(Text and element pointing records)

......

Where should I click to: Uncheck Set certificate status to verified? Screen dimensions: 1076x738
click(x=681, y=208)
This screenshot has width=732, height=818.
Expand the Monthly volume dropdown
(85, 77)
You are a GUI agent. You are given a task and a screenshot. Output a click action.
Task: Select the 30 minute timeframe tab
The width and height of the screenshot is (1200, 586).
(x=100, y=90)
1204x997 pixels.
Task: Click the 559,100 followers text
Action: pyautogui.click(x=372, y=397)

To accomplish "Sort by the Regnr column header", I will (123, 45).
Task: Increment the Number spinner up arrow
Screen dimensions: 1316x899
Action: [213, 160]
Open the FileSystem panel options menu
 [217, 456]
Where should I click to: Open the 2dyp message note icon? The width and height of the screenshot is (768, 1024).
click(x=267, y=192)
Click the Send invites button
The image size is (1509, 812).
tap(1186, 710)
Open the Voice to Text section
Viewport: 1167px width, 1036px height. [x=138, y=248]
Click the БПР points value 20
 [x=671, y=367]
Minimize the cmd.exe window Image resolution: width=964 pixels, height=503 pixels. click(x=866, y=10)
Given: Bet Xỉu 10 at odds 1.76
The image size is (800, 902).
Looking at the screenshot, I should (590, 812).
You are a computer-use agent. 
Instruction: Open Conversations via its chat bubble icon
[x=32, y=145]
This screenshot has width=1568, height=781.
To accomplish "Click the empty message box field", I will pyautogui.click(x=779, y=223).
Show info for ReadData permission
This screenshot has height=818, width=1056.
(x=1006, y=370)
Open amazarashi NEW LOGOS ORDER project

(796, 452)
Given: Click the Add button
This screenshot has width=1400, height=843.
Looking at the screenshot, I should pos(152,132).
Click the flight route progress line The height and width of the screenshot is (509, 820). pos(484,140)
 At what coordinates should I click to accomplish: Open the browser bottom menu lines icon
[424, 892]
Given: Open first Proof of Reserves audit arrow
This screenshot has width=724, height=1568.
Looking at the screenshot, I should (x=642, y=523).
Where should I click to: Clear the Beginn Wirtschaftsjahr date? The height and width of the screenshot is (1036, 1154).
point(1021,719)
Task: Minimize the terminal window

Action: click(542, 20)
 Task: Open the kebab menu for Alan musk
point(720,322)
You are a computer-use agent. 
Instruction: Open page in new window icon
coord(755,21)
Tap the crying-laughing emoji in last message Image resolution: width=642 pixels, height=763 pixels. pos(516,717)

......

▸ **TASK BRIEF**: Reproduce each line of the material above without any changes.

▸ **RESPONSE**:
Where should I click to: Uncheck Set certificate status to verified? Screen dimensions: 1076x738
click(x=681, y=208)
This screenshot has width=732, height=818.
Expand the Monthly volume dropdown
(85, 77)
You are a GUI agent. You are given a task and a screenshot. Output a click action.
Task: Select the 30 minute timeframe tab
The width and height of the screenshot is (1200, 586).
(x=100, y=90)
1204x997 pixels.
Task: Click the 559,100 followers text
Action: pyautogui.click(x=372, y=397)

To accomplish "Sort by the Regnr column header", I will (123, 45).
Task: Increment the Number spinner up arrow
Screen dimensions: 1316x899
Action: [213, 160]
Open the FileSystem panel options menu
 [217, 456]
Where should I click to: Open the 2dyp message note icon? The width and height of the screenshot is (768, 1024).
click(x=267, y=192)
Click the Send invites button
The image size is (1509, 812).
tap(1186, 710)
Open the Voice to Text section
Viewport: 1167px width, 1036px height. [x=138, y=248]
Click the БПР points value 20
 [x=671, y=367]
Minimize the cmd.exe window Image resolution: width=964 pixels, height=503 pixels. click(x=866, y=10)
Given: Bet Xỉu 10 at odds 1.76
The image size is (800, 902).
Looking at the screenshot, I should (590, 812).
You are a computer-use agent. 
Instruction: Open Conversations via its chat bubble icon
[x=32, y=145]
This screenshot has width=1568, height=781.
To accomplish "Click the empty message box field", I will pyautogui.click(x=779, y=223).
Show info for ReadData permission
This screenshot has height=818, width=1056.
(x=1006, y=370)
Open amazarashi NEW LOGOS ORDER project

(796, 452)
Given: Click the Add button
This screenshot has width=1400, height=843.
Looking at the screenshot, I should pos(152,132).
Click the flight route progress line The height and width of the screenshot is (509, 820). pos(484,140)
 At what coordinates should I click to accomplish: Open the browser bottom menu lines icon
[424, 892]
Given: Open first Proof of Reserves audit arrow
This screenshot has width=724, height=1568.
Looking at the screenshot, I should (x=642, y=523).
Where should I click to: Clear the Beginn Wirtschaftsjahr date? The height and width of the screenshot is (1036, 1154).
point(1021,719)
Task: Minimize the terminal window

Action: click(542, 20)
 Task: Open the kebab menu for Alan musk
point(720,322)
You are a computer-use agent. 
Instruction: Open page in new window icon
coord(755,21)
Tap the crying-laughing emoji in last message Image resolution: width=642 pixels, height=763 pixels. pos(516,717)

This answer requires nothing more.